Administration officials on Nov. 8 announced they intended
to privatize the Kansas Medicaid program, expanding managed care to include
services for the elderly, disabled and the mentally ill. Two managed care
companies already provide Medicaid-financed health services through the Kansas
HealthWave program, which covers children and pregnant women from low-income
families.
The governor's proposal calls for an "all-in"
approach to Medicaid managed care with full implementation statewide starting
Jan. 1, 2013. Officials say they plan to divide the work evenly among three
companies. Kansas Medicaid serves about 350,000 people a year at an annual cost
of about $2.8 billion.
Many states use managed care companies in their Medicaid
programs, but only a handful have included services for the developmentally
disabled in their contracts and none of them did it the way or as quickly as
the Brownback administration proposes.
"Why rush?" Nichols asked the committee members.

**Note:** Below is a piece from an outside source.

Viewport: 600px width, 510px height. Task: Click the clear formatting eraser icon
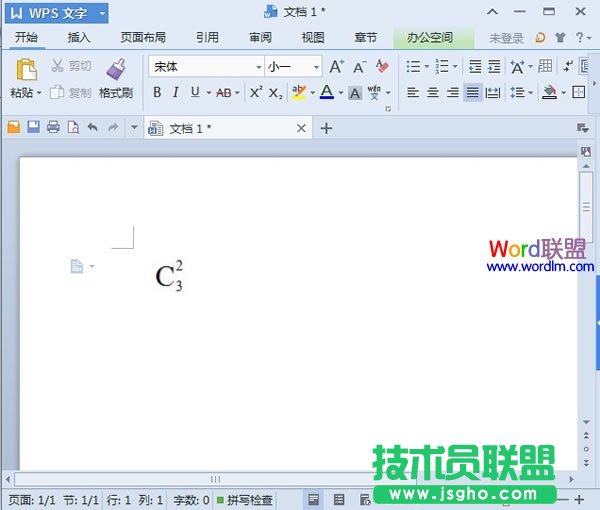[382, 67]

"Other states have taken their time."
Nichols and others also said that the states that had
included the developmentally disabled in managed care plans had eliminated
waiting lists. The Brownback plan, they said, doesn't address the problem of
more than 4,800 developmentally disabled Kansans waiting for services.
Tim Wood, campaign manager for the End the Wait Campaign,
said the KanCare plan was premised on the "hat trick" goals of
achieving "lower costs, better access and improved outcomes."
But, he said, "there is a serious lack of empirical
data that indicates that this type of shift in care delivery actually works for
states and beneficiaries.""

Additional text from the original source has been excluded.